> [Listed entries]
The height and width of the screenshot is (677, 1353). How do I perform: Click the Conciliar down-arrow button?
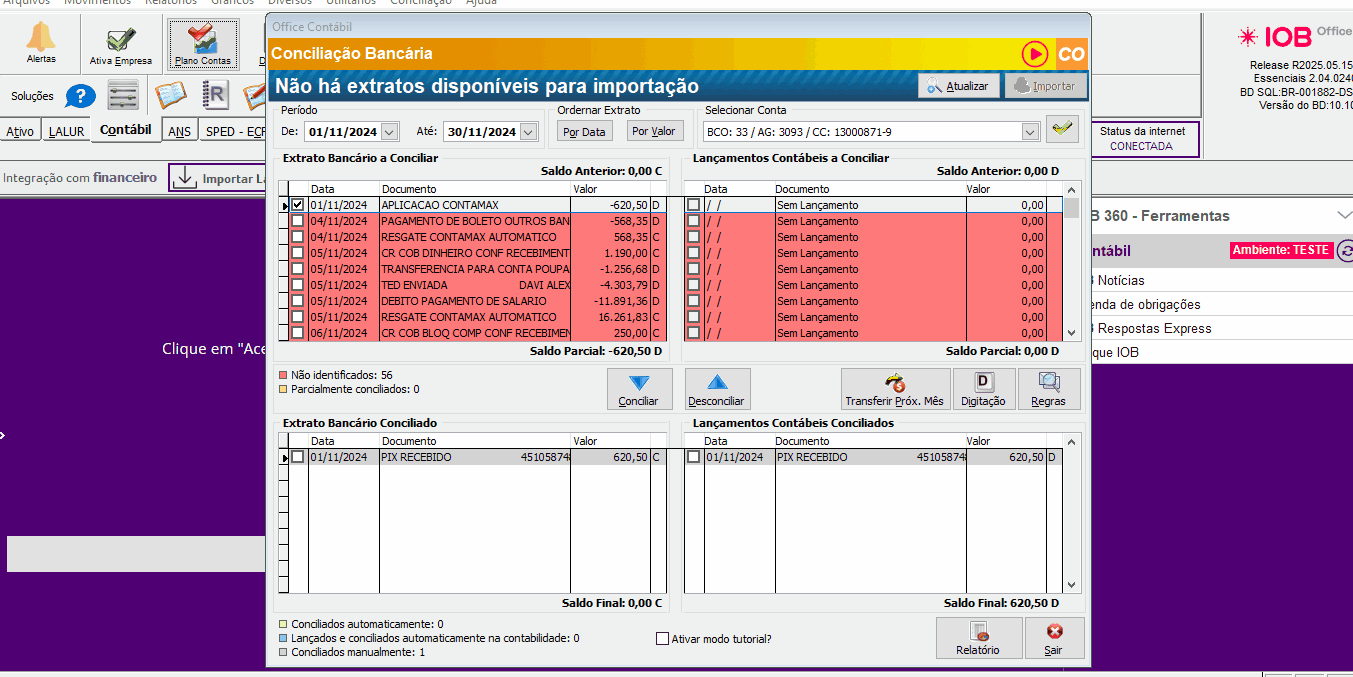(639, 389)
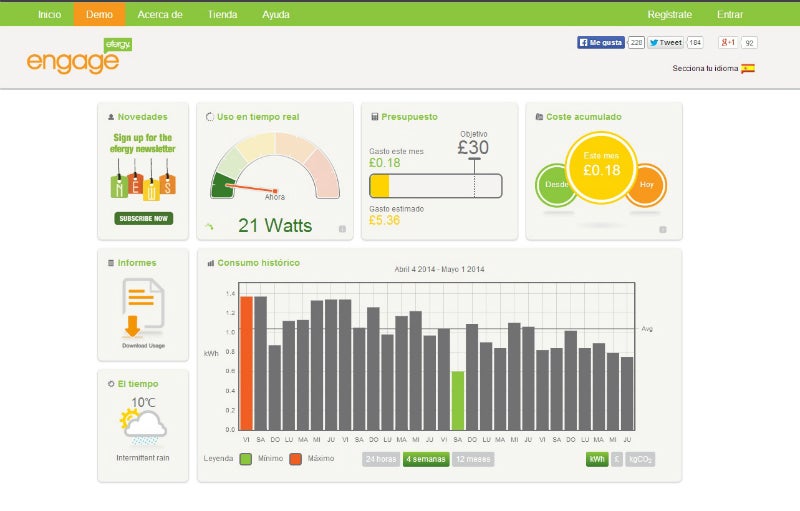
Task: Click the Twitter Tweet button
Action: 665,43
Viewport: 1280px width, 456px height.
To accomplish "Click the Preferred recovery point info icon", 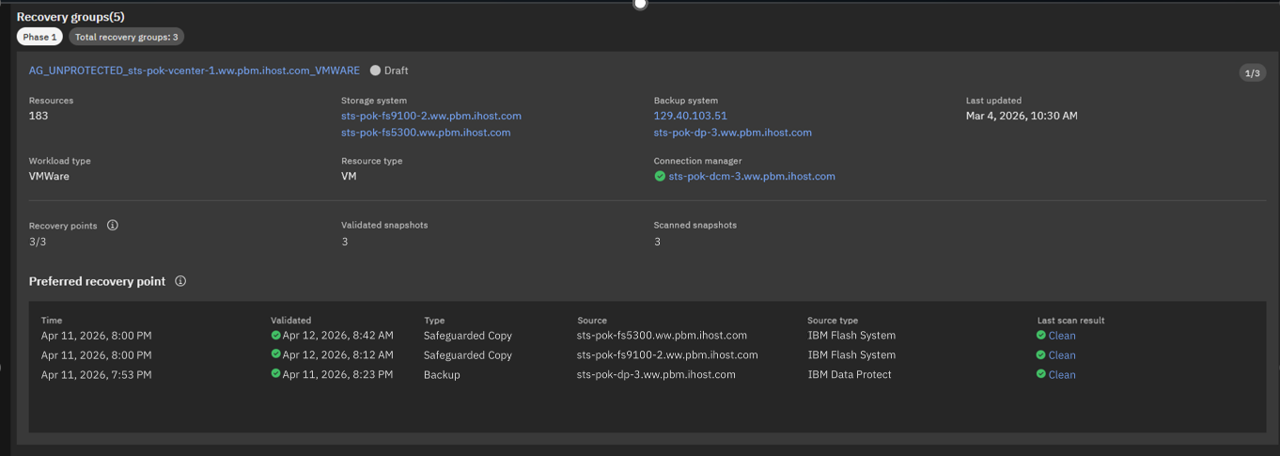I will (x=180, y=281).
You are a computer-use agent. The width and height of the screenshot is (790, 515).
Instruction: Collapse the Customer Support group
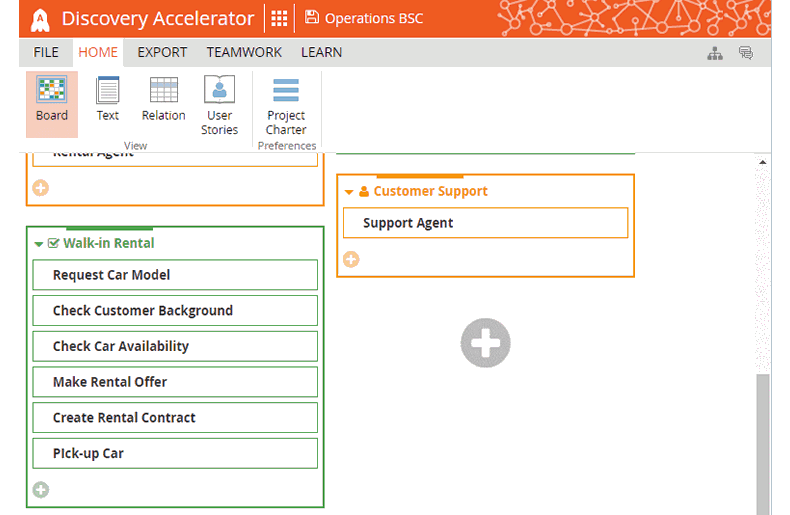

> [Task description] Having located the line with "You are a computer-use", transcribe exactly and only the lines from it to the final line of the material, skipping the pictures.

> [Solution to this task]
You are a computer-use agent. The width and height of the screenshot is (790, 515).
Instruction: Collapse the Customer Support group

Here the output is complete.